■ What the task requires ■
Nothing but the lines from the one with "At what coordinates should I click to accomplish: Choose the Off" through the end of the records below should be written out, and each must match word for word.

___ Source material ___

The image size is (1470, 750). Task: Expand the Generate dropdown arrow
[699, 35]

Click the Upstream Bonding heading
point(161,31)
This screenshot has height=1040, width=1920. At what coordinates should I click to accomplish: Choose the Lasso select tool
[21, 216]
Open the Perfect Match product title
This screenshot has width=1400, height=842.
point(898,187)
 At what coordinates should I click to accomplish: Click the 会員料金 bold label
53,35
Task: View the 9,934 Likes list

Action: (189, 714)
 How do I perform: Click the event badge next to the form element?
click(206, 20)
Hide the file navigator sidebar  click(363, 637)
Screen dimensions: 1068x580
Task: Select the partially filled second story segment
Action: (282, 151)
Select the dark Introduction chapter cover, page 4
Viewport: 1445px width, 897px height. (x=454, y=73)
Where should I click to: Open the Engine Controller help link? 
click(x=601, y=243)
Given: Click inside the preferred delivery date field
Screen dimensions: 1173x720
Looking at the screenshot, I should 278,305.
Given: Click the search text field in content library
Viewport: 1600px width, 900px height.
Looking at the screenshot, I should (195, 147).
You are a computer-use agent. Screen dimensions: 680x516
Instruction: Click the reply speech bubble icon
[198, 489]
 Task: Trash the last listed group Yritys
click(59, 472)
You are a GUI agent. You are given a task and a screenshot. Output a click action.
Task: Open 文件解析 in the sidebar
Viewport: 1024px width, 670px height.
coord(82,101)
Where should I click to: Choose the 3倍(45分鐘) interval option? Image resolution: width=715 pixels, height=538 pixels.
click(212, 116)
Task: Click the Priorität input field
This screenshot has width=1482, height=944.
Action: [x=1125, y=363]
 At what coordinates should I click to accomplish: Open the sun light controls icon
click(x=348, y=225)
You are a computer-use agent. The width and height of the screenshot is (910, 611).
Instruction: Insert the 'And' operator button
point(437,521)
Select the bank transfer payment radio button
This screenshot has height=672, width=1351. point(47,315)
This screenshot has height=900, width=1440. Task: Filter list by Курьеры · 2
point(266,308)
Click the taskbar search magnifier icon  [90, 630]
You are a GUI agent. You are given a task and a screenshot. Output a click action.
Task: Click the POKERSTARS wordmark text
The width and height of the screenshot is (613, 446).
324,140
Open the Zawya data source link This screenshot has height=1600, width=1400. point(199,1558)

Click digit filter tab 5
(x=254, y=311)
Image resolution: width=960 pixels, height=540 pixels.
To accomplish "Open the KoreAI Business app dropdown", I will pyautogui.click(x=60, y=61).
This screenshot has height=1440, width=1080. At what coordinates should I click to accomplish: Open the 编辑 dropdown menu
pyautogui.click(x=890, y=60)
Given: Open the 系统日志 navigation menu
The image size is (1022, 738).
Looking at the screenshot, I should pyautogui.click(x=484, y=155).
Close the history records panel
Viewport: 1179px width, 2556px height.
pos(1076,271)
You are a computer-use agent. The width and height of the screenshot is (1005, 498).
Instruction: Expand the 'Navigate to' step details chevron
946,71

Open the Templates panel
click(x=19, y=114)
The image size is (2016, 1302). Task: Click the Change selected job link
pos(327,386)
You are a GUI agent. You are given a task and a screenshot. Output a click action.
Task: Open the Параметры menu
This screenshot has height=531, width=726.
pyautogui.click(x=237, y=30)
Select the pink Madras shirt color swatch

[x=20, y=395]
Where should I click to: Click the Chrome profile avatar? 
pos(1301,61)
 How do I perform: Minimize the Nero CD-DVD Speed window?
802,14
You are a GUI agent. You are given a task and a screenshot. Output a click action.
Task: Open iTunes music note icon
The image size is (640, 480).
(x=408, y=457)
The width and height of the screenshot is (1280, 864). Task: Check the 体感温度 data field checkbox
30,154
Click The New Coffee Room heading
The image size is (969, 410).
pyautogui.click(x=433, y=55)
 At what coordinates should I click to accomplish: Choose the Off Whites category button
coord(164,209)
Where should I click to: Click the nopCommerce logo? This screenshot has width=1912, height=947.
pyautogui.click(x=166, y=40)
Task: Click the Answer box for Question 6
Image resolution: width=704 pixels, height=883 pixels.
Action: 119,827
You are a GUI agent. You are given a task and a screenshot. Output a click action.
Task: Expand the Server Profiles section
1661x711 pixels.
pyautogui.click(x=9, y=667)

___

■ Task result ■
 At what coordinates should I click to accomplish: Choose the Off Whites category button
coord(164,209)
Where should I click to: Click the nopCommerce logo? This screenshot has width=1912, height=947.
pyautogui.click(x=166, y=40)
Task: Click the Answer box for Question 6
Image resolution: width=704 pixels, height=883 pixels.
Action: 119,827
You are a GUI agent. You are given a task and a screenshot. Output a click action.
Task: Expand the Server Profiles section
1661x711 pixels.
pyautogui.click(x=9, y=667)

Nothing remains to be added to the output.